Of the 96 patients, some initially met the Milan criteria, which screens for smaller tumors and fewer lesions, and were immediately listed for transplant, while others exceeded the Milan criteria initially but responded to TACE and were subsequently listed, even though some of them ultimately had tumors that exceeded the criteria before receiving a transplant. Ultimately, 16 patients met the Milan criteria and were transplanted and another 34 exceeded the Milan criteria but received a transplant following TACE. Freedom from recurrence after five years was 94 percent in the first group and 75 percent in the second group.

Since freedom from recurrence was not significantly different in patients who met versus patients who exceeded the Milan criteria, the authors conclude that these criteria may not be crucial in predicting recurrence. “Our study suggests that oncological control reached by the scheduled TACE pretreatment during the waiting time is obviously of greater importance for the long-term prognosis than downstaging [reducing tumor size] itself,” the author state. “According to our data, favorable tumors seem to be selected with a much higher degree of reliability if the process of tumor control persists during the total waiting time.” They maintain that even large or multiple tumors can be successfully treated by liver transplant if they show a favorable response and remain stable during pretreatment with TACE. “This observation may form a basis of biologically more plausible selection criteria rather than simple tumor size or tumor number,” they conclude.

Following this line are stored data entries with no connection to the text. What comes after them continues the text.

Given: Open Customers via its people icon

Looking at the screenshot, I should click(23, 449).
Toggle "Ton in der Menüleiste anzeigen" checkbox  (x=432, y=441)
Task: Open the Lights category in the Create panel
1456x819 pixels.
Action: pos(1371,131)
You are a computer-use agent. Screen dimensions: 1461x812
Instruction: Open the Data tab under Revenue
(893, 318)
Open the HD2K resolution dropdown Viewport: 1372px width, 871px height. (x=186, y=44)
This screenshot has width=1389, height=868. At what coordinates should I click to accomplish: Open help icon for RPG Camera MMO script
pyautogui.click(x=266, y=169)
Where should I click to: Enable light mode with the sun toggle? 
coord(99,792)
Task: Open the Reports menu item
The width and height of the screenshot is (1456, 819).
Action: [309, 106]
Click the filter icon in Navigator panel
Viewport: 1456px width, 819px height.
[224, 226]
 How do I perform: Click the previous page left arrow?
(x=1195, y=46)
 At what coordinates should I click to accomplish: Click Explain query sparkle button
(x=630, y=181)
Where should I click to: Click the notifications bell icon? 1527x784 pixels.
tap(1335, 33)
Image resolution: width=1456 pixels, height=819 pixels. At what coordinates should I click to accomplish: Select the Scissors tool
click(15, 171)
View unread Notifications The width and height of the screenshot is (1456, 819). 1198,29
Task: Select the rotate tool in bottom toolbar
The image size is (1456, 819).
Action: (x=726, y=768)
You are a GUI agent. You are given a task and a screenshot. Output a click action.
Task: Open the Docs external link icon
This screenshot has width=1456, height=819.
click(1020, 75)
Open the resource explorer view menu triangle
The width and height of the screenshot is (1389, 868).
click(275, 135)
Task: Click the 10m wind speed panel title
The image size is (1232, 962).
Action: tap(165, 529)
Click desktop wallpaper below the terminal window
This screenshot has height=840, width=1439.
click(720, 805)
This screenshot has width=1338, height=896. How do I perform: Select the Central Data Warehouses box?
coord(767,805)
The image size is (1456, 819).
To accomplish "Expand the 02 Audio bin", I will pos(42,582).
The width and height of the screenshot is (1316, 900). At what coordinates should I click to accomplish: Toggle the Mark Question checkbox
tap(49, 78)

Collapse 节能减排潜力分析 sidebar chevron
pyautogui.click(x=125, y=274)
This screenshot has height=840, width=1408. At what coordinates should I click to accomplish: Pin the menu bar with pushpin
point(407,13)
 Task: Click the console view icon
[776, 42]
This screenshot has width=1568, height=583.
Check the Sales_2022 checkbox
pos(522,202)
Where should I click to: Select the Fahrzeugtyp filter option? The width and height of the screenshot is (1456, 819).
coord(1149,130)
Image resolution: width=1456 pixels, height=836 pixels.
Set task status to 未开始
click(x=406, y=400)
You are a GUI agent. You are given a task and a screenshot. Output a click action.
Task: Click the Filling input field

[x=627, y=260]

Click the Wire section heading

In an accompanying editorial in the same issue, Francis Y. Yao, M.D. of the Division of Gastroenterology at the University of California, San Francisco acknowledges that “this article raises the intriguing possibility of looking beyond tumor size and number in selecting patients with HCC for OLT [liver transplant], but without relying on information that requires biopsy of the tumor.” He adds that since no upper limits in tumor size and number were used to exclude patients from receiving transplants, one might conclude that all patients would be eligible for a transplant regardless of tumor size as long they responded to a local treatment such as TACE. However, other research contradicts this conclusion and it is likely that an upper limit in tumor size and number exists beyond which a transplant will most likely yield poor results, despite pretreatment. “While the authors advocate using response to TACE alone as a selection criterion for OLT in patients with HCC, questions still remain regarding the practicality of this approach,” the editorial states. He concludes that the study's findings support the basic principle behind reducing tumor size in HCC patients before transplant, because this may eliminate the most aggressive tumors. However, response to this type of treatment is probably not enough by itself. The author concludes: “Rather than replacing tumor size and number, response to TACE or other loco-regional therapy should be an important endpoint used in conjunction with an upper limit in tumor size and number in refining the existing selection criteria for OLT.”